Few authors would be able to pull it off. It's like, who would want to hear their thoughts? So I'm biased. It's Neil Gaiman. His writing always reasonates with me. Picked up his newly published 'The View from the Cheap Seats: Selected Nonfiction'. Kinda wistful that I didn't buy it in a physical copy. Maybe I'll get one too. :D
Themed into 10 coherent chapters, we are "under no obligation to read them all, or to read them in any particular order." Consider all topics covered. Of course I read them all. Some popular ones have already floated around the internet. Many are new to me. Neil Gaiman sees it as "a motley bunch of speeches and articles, introductions and essays. Some of them are serious and some of them are frivolous and some of them are earnest and some of them I wrote to try and make people listen." (Reviews here, here, here and here.)
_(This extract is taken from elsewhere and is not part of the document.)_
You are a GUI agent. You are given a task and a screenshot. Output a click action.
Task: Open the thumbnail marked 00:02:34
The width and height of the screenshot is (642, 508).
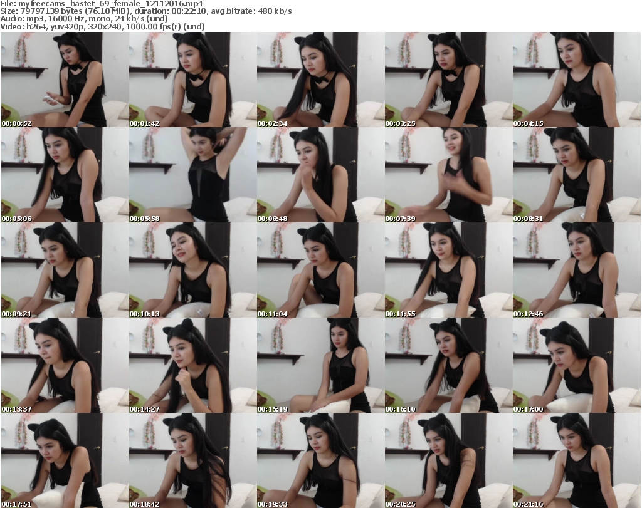coord(320,80)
There's so much going on that it's tough to finish this book in one sitting. I did it in three, over four days. I can't even pick a favorite piece. It's impossible! Each piece will call out to you at different points of your life. You'll either be incredibly bored with the essays or totally interested. It would help if you like Neil Gaiman as an author, and his public persona and opinions. He talks about other authors and musicians, namely about how they've influenced him, say Stephen King, Gene Wolfe, Terry Pratchett, Dave McKean, Tori Amos, They Might Be Giants, Lou Reed, and of course Amanda Palmer!
If you're not a big fan, go straight to final Chapter X 'The View From The Cheap Seats'. The six essays within are worth a fun read, on the 2010 Oscars, the whole point of having a National Portrait Gallery in London, the first time he saw The Dresden Dolls in 2010, of death of friends and Amanda Palmer and the illness and death of her best friend Anthony Martignetti, an Azrag refugee camp in Jordan, Syria, and he ends the entire collection with his friend Terry Pratchett and what drove him to write in 'A Slip of the Keyboard: Terry Pratchett'.
I'm most taken by his comments in Chapter VIII 'On Stardust and Fairy Tales'. Yes, it mentions how he wrote 'Stardust', and his thoughts about his long-time collaborator illustrator Charles Vess, authors Edward Plunkett (1924 'The King of Elfland's Daughter'), Hope Mirrlees (1926 'Lud-in-the-Mist') and of course Susana Clarke (2004 Jonathan Strange & Mr. Norrell'), incarcerated artist Richard Dadd (painting 'The Fairy-Feller's Master-Stroke' 1855-64),
The book came out, first in illustrated and then in in unillustrated form. There seemed to be a general consensus that it was the most inconsequential of my novels. Fantasy fans, for example, wanted it to be an epic, which it took enormous pleasure in not being. Shortly after it was published, I wound up defending it to a journalist who had loved my previous novel, Neverwhere, particularly its social allegories. He had turned Stardust upside down and shaken it, looking for social allegories, and found absolutely nothing of any good purpose.
"What's it for?" he had asked, which is not a question you expect to be asked when you write fiction for a living.
"It's a fairy tale," I told him. "It's like an ice-cream. It's to make you happy when you finish it."
I don't think that I convinced him, not even a little bit. There was a French edition of Stardust some years later that contained translator's notes demonstrating that the whole of the novel was a gloss on Bunyan's Pilgrim's Progress, which I wish I had read at the time of the interview. I could have referred it to the journalist, even if I didn't believe a word.
Still the people who wanted fairy tales found the book, and some of them knew what it was, and liked it for being exactly that. One of those people was filmmaker Matthew Vaughn.
~ 'Once Upon a Time', Chapter VIII 'On Stardust and Fairy Tales'.